In the commentary, the Sanitation Districts of Los Angeles County (which own and operate two upstream sewage plants discharging to the Santa Clara River) have clearly stated their position and appears it intends to pass the costs for its pollution to Ventura County growers for as long as possible.
Studying a problem while one continues to cause a problem is a time-honored strategy to avoid responsibility for polluting the environment. Rivers are convenient for waste discharge because the pollution moves downstream often into another political jurisdiction, perhaps another state.
Those who rely on that water must live with whatever flows downstream. If the chloride content is too high to use for irrigation, the grower is out of luck.
The Sanitation Districts want to conduct studies that will delay them being required to install pollution controls.
However, the results of the first study in a process approved by the Regional Water Quality Control Board are in, and the results reaffirm what we knew all along -- irrigating crops with water high in chloride is not a good idea.
Now that we have that settled, it's time for another study and more delay.

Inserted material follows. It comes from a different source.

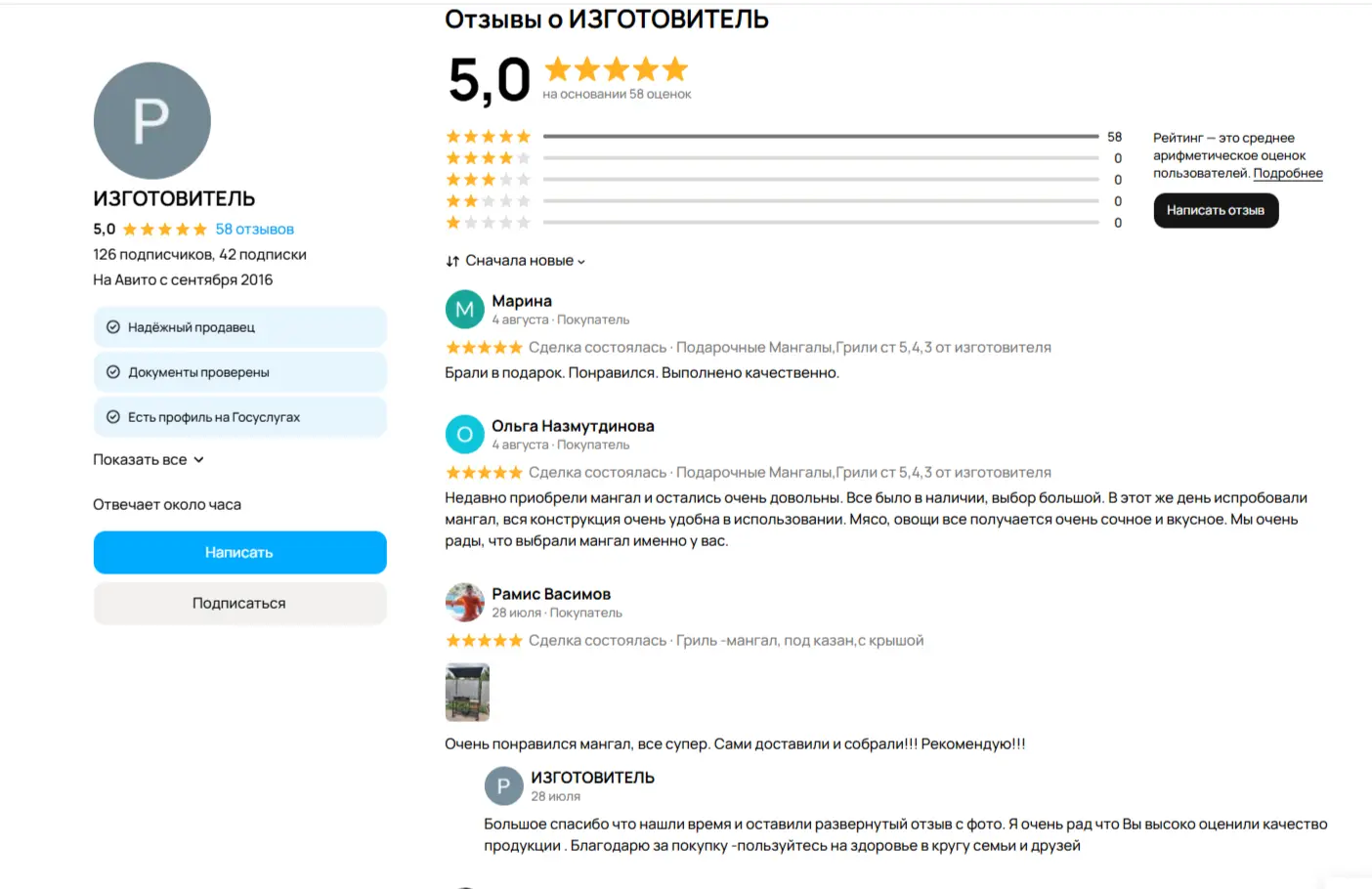The image size is (1372, 889).
Task: Click the seller's reply avatar icon
Action: point(503,786)
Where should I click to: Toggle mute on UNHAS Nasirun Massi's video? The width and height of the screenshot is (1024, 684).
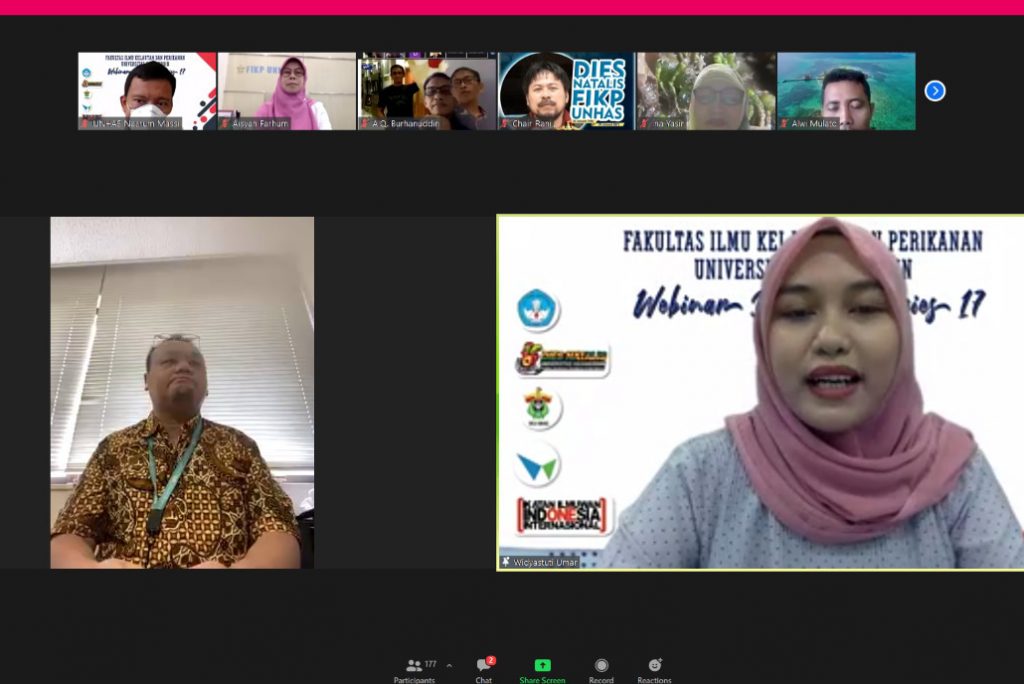83,122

We think not. Instead, it is time to move forward to control a source of pollution that threatens to destroy an entire industry.
We agree that solving an environmental problem can be costly. So can the loss of an agricultural economy that generates more than $700 million annually in crop revenue. The argument comes down to placing Ventura County agriculture at great potential risk while allowing Santa Clarita ratepayers to avoid paying to clean up their sewage.
Limiting the use of new water softeners has helped but it has not solved the problem. To us, the Sanitation Districts appear to want Ventura County growers to be the canaries in the mine -- when our crops wither away, only then will the problem be recognized. Until then, keep adding millions of pounds of chloride to the watershed year after year.
It is not supposed to work this way. The Clean Water Act clearly requires that polluters need to control their wastes to protect downstream users. A valuable water resource is not to be degraded to benefit a single discharger or community.
The fact is that this is the law -- and Ventura County growers are only asking that the law be followed.